*DATA TO PROCESS*.

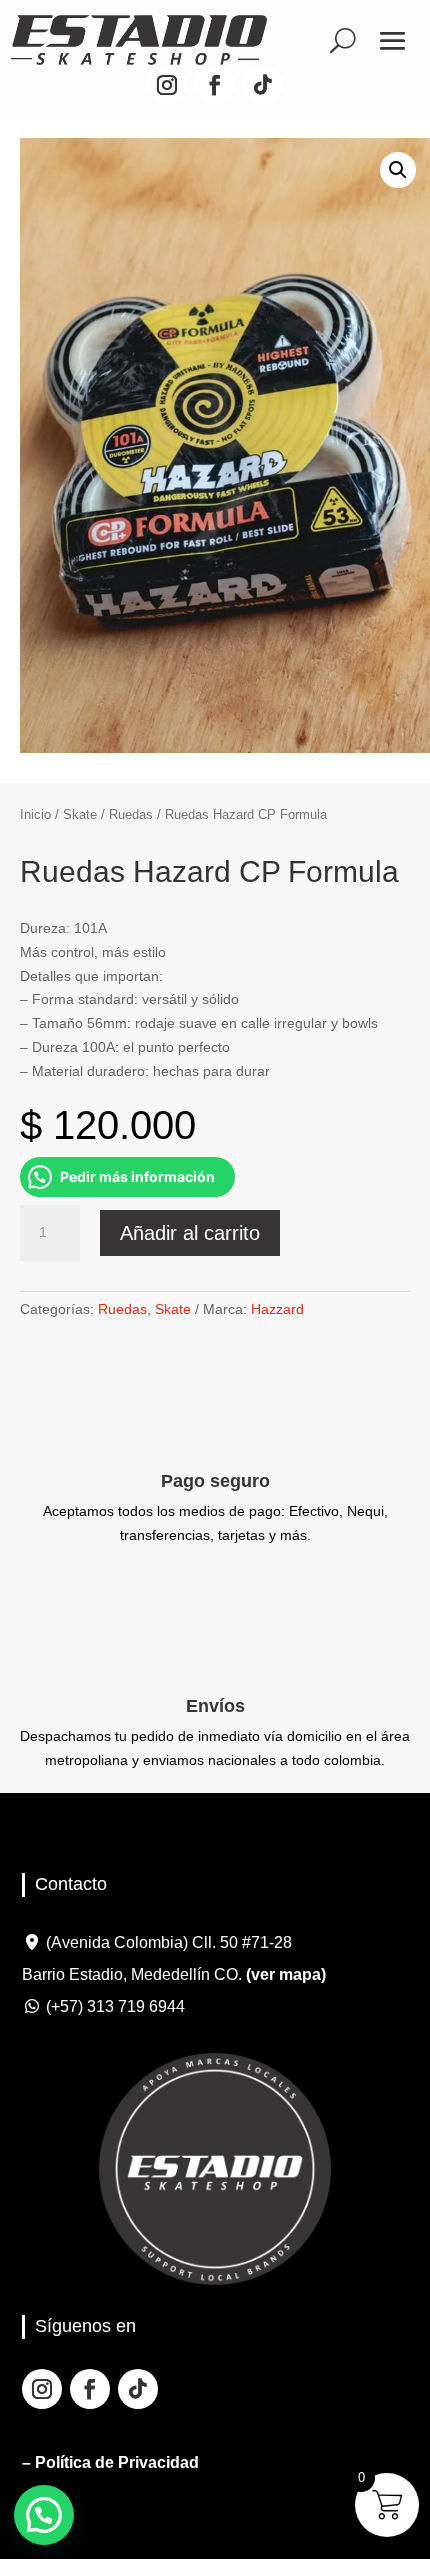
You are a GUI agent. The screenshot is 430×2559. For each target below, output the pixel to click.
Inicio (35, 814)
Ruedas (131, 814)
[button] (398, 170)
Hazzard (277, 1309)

*WORK ORDER*. Could you return the listing above exactly, minus its pictures?

*YOUR RESPONSE*.
You are a GUI agent. The screenshot is 430×2559. For each target below, output the pixel to click.
Inicio (35, 814)
Ruedas (131, 814)
[button] (398, 170)
Hazzard (277, 1309)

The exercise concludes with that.